On Tue, 22 Oct 2019 03:33:24 -0500, Dale wrote:

> If one of those should stop working or I buy something new and need to
> add support for it, the new kernel will have a -2 on the end instead of
> -1.  I'm not sure on the -gentoo one.  Thing is, I can boot the old
> kernel of that version or even boot a older kernel if needed.  It gives
> me a lot of booting options.  Maybe someone can figure out a way to make
> those scripts name kernels that way?? 
> 
> I plan to clean older ones out eventually and I use uprecords to pick
> what kernel are the most stable and pick the latest versions, usually
> two maybe three, just to be sure I can boot something. I'll also add, I
> name my config files the same as kernels and also those init thingys I
> hate so much.  The grub thingy requires the init thingy to have the same
> names but the configs just make sense.  ;-)
> 
> If a script could do it that way, I might even use it.  I've yet to hear
> of one that does it tho. 

make install does that, except the kernels are named vmlinuz-* rather
then kernel-*. The LOCALVERSION settings in the kernel config help.
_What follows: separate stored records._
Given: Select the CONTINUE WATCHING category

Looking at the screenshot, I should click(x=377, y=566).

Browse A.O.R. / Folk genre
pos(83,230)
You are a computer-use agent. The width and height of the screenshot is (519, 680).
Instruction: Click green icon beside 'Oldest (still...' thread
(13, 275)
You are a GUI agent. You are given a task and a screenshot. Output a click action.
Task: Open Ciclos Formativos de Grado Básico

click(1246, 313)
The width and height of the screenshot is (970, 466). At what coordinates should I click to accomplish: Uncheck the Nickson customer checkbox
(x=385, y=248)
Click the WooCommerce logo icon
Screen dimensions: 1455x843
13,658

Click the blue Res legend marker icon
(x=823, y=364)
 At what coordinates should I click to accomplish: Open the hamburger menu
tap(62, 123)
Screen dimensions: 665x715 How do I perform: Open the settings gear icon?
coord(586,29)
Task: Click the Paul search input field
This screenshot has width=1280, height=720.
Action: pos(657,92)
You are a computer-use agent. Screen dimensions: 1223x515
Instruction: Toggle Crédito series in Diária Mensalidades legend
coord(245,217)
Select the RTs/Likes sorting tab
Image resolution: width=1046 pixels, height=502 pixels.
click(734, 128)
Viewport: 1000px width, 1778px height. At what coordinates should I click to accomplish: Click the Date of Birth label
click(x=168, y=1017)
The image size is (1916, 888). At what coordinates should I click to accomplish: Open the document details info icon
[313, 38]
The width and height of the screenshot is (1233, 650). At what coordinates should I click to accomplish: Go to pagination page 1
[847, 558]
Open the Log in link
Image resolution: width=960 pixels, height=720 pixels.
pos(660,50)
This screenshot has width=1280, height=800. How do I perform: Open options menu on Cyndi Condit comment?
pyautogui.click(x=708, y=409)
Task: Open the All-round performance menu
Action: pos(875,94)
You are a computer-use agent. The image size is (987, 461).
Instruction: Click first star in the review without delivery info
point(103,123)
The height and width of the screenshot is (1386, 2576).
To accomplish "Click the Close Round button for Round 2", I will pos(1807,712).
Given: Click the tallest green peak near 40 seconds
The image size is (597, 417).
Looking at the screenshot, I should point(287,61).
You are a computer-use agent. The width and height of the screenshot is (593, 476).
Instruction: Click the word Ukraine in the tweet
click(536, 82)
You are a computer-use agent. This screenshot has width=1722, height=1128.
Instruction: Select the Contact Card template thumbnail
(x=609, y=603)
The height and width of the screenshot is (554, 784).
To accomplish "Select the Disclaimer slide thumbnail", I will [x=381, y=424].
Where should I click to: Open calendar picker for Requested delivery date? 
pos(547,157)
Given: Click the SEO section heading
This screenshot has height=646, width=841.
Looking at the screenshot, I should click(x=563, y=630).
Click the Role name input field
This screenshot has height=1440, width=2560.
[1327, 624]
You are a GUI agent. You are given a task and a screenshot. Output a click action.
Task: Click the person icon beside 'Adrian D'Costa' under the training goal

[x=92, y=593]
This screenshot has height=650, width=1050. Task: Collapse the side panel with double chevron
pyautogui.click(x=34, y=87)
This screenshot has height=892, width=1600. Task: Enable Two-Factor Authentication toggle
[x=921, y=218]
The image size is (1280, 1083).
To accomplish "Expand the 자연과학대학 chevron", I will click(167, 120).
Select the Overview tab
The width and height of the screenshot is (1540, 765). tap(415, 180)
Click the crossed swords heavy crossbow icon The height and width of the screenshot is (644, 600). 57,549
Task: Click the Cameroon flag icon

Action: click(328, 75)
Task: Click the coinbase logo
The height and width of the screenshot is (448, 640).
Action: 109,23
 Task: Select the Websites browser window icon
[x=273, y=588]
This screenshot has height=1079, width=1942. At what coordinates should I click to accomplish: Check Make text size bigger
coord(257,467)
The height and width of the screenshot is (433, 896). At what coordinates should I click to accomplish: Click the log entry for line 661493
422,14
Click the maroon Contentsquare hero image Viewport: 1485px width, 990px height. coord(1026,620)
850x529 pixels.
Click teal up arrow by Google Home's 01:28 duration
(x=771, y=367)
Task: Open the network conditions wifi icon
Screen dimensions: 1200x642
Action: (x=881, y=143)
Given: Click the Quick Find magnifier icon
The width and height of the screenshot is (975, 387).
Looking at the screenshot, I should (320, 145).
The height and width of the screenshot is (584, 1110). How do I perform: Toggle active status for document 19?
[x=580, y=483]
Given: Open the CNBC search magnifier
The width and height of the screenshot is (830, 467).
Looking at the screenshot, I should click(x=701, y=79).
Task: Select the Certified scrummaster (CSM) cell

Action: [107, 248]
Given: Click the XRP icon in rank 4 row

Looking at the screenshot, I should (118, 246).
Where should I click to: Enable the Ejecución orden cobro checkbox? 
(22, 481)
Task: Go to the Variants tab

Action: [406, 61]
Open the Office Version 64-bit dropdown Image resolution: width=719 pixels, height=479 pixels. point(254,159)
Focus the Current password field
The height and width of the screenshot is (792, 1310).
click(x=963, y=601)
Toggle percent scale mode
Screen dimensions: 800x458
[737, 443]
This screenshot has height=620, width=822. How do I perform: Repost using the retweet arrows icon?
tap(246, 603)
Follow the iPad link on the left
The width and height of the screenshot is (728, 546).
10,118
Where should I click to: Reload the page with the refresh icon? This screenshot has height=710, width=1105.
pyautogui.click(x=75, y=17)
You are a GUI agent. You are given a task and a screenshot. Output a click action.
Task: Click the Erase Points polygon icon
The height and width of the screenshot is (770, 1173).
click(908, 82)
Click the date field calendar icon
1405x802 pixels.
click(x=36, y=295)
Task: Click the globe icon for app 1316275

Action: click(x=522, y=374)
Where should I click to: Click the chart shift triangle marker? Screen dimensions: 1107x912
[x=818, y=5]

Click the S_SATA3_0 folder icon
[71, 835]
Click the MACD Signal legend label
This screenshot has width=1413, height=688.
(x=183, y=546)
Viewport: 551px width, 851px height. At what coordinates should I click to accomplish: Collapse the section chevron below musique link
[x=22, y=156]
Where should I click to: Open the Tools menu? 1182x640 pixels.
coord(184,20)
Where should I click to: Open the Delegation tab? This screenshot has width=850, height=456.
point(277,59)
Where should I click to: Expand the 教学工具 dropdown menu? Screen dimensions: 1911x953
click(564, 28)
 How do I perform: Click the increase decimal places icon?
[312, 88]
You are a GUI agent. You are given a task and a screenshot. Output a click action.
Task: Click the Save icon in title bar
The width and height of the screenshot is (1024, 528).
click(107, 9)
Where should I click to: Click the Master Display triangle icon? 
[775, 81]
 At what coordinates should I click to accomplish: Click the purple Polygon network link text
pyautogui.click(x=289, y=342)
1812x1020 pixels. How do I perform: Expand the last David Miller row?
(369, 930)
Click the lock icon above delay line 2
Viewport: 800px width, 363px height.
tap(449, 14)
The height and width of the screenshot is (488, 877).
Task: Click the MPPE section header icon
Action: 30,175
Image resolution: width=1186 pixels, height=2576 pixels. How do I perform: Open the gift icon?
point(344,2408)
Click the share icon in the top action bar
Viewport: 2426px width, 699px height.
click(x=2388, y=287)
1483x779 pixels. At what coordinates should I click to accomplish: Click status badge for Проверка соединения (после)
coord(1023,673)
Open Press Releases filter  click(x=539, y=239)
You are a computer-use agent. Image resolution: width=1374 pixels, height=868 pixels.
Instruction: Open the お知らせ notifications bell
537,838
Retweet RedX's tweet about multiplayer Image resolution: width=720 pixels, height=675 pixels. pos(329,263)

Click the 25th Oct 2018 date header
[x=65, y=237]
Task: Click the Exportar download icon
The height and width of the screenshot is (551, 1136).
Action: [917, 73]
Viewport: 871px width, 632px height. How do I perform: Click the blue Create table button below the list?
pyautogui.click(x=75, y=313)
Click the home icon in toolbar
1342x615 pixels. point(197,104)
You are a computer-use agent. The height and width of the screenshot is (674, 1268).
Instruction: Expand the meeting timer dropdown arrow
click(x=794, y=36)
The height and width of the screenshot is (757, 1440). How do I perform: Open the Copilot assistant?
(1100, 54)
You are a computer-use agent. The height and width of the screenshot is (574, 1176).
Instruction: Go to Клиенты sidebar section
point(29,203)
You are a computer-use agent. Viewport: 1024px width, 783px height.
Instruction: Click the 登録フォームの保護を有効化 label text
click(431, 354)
I do
the whole job with a script that boils down to

[ -f .config ] || make oldconfig
make all modules_install install || exit 1
dracut --some-opts
grub-mkconfig -o /boot/grub/grub.cfg

If I trust the makefile to build the entire operating system kernel,
build all the modules it needs and copy all those modules to the correct
locations, I don't see why I can't let it copy one more file to /boot.


-- 
Neil Bothwick

But there, everything has its drawbacks, as the man said when his
mother-in-law died, and they came down upon him for the funeral expenses.